Goldman Sachs stands out as perhaps the most influential and vile of global political players. The bank has cashed in on many crises, including the Greek debt crisis and global food speculation. It financially backed President Obama, and George W. Bush and Bill Clinton before him. In Britain, Goldman’s executives have donated both to David Cameron’s Conservatives and Tony Blair of New Labour. Unsurprisingly, they are donating to Hillary Clinton.

Goldman Sachs has been famously referred to as a Vampire Squid, although this is perhaps a disservice to the deep water creature. If you look at the behavior at the bank – alongside the rest of the international banking sector – what it most resembles is, in fact, Donald Trump. Both Trump and Goldman are misogynistic and racist, and both have shown themselves to be ruthless in the pursuit of profit.

There is a strong culture of sexism inside Goldman Sachs. In 2015, the investment bank reached an out of court settlement one day before trial in a case brought by a former female executive, Sonia Pereiro-Mendez. Pereiro-Mendez’s case explained how she was subject to sexist abuse and had her basic pay cut when she became pregnant.

Another sex discrimination case brought last year by three former Goldman women asserted: “Goldman condones the sexualization of women and an uncorrected culture of sexual assault and harassment.” The case brought forward by Christina Chen-Oster and co-plaintiffs included claims that an employee was demoted for refusing to have sex with one of her bosses.

Taken together, the cases strike a chord with the behavior of Donald Trump, who has said openly that due to his position of power he can go around grabbing women’s sexual organs. The culture of sexism – including sexual violence – seems the norm, rather than the exception, among the global 1%.

Take as a further example Morgan Stanley, which settled two discrimination cases for over $100 million, in 2004 and 2007. Or read the fictional book published by Maureen Sherry, who based her writing on her experiences as the former CEO at Bear Sterns, and speaks about how women are hired based on their looks, and face a barrage of discrimination and worse.

In-depth research on the history of Wall Street sexism has also been detailed by Salon magazine, and the same story happens in the City of London, revealed in this long read in the Financial Times called “Sexism and the City.”

The international banking industry is also institutionally racist. A clear-cut example of this in the United States was the way the financial industry, with Wells Fargo at the head of the pack, purposefully targeted non-white communities with sub-prime mortgages ahead of the 2008 financial meltdown.

This charge, made by the American Civil Liberties Union, also asserted that in the lead-up to the 2008 crash, communities of color were made to pay added or hidden charges not given to white people in the same economic position. The Atlanta Black Star compiled eight separate, racist charges levied in court against major U.S. banks, including denying access to certain products on racist grounds.

The unjust impact of big investment banks targeting communities of color has been devastating on a global scale. An additional example of this is the way investment banks have speculated on food prices. In 2013, Goldman Sachs reportedly made $400 million on the practice, which has been linked to increasing food prices as millions starved in the global South.

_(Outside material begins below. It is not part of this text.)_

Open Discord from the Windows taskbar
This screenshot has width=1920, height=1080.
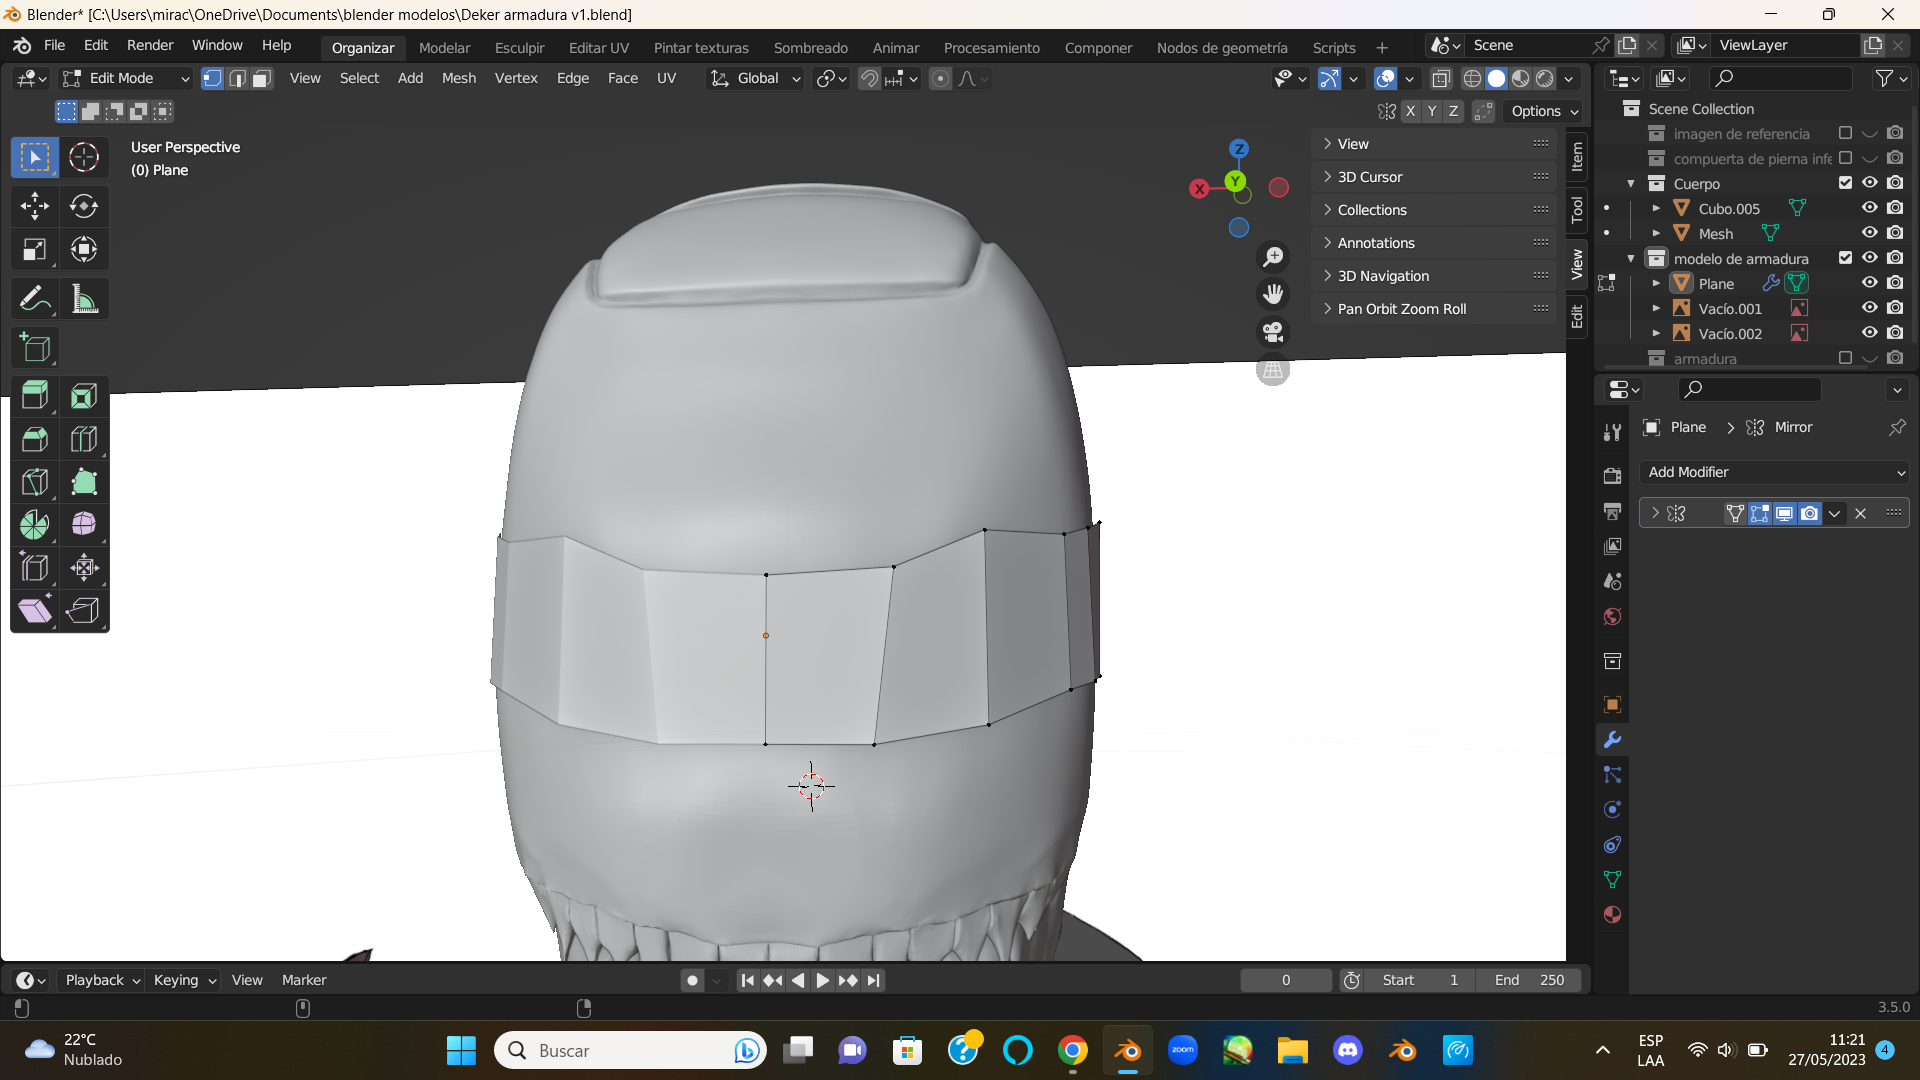pos(1347,1050)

All of which is to say, in case you didn’t already know it: Be fearful of a Trump presidency. It is extremely concerning the way he has made his case for leadership based on hatred, fear and privilege. Additionally, we must ask how far Trump would be prepared to go if he were actually handed the office of president, given the level of misogyny and racism he has expressed in public. But what should remain clear, even long after the presidential race is over, is that Trump isn’t the only one. Global financial power is intrinsically misogynistic and racist. And like Trump, this regime must be challenged.